Step 2: Be ready to accept this if necessary
No matter what that may happen. Be ready to accept any possibility. Freely follow the motto "It comes as it comes". When it happens it's annoying enough, but if you drive yourself crazy on top of it, it will only get worse. Don't let it happen.
By the way, when reflecting in the previous step, you will often have noticed that it could be worse.
Step 3: Do your best to change it
Once you have analyzed the situation and thus identified the problem and mentally prepared for the worst-case scenario to occur, you can focus on preventing it from occurring or mitigating it as best you can.
You will be able to do this only if you have managed to look at the problem rationally. Otherwise, you will probably overlook significant possibilities.
To make the whole thing a little more comprehensible, here is the example which Dale Carnegie gives in his book:
Carnegie heard the method from Willis H. Carrier, the brilliant engineer who would later launch the air conditioning industry.
When he was a young man, Carrier worked for the Buffalo Forge Company in Buffalo, New York. He was given the job of installing a gas purification system at a plant owned by the Pittsburgh Plate Glass Company, a plant that cost millions of dollars. The purpose of this plant was to remove impurities from the gas so it could be burned without damaging the engines. It had only been tried once before - and under different conditions. While working in Crystal City, Missouri, unforeseen difficulties arose. It worked reasonably well, but not well enough to meet the warranty given.
Carrier told he was stunned by his failure. It was almost as if someone had hit him over the head and his stomach and insides, began to twist and turn. For a while he was so worried I couldn't sleep.
Eventually, however, by his own admission, common sense reminded him that worry gets me nowhere and he considered what was the worst that could happen as a result of that failure (we remind and: Step 1). No one would put him in jail or shoot him. That was certain. However, there was also the possibility that he would lose his job; and there was also the possibility that his employers would have to dismantle the machines and lose the invested 20000$ completely.

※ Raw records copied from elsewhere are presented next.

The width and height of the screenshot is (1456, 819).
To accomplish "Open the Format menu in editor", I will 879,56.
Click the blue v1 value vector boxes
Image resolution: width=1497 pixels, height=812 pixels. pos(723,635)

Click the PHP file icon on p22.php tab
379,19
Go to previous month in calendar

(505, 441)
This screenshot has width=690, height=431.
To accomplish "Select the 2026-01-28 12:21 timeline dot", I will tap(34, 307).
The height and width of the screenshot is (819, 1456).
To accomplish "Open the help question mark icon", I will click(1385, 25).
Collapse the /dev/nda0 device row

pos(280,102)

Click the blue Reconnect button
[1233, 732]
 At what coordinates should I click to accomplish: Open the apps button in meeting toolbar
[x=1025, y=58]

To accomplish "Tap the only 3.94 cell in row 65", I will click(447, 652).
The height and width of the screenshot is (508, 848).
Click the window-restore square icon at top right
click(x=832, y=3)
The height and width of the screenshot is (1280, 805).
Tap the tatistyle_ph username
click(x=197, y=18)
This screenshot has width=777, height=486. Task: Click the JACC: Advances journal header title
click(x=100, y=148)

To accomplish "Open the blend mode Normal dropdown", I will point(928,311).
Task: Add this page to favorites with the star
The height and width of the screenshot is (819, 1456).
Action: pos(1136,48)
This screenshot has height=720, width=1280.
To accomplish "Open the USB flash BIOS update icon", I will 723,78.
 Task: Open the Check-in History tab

Then he reconciled himself to accepting it if necessary. He said to himself that this failure could throw a wrench in his plans and possibly mean the loss of his job; but if that was the case, he could always look for another job. Conditions could have been much worse, and as for his employers, they would have known that they were experimenting with a new method of gas purification, and if this experience had cost them the full amount, they could have absorbed that. They could have passed the cost on to the research department because it was an experiment. So step two. And something very important happened, Carrier described: he immediately relaxed and felt a peace he hadn't experienced in days.
From then on, he calmly devoted his time and energy to trying to improve the worst, for which he had already prepared in his mind.
He now looked for ways to reduce the loss of money (Step 3). He made several tests and finally found that if another five thousand dollars were spent on additional equipment, the problem would be solved. So they did, and instead of losing twenty thousand dollars, the company made fifteen thousand dollars profit. Carrier goes on to talk about how crazy it seemed to him in the aftermath that he had almost completely overlooked these opportunities just because he had focused too much on the problem and not the solution at the beginning.
As you can see, this approach is incredibly practical and therefore something I wanted to recommend to you.
Grab a piece of paper (or your note-taking app), put another person in your shoes, and write down the problem. Think about what the worst consequence could be, accept that possible outcome of the situation, and then start planning what you can do to avert or limit the damage.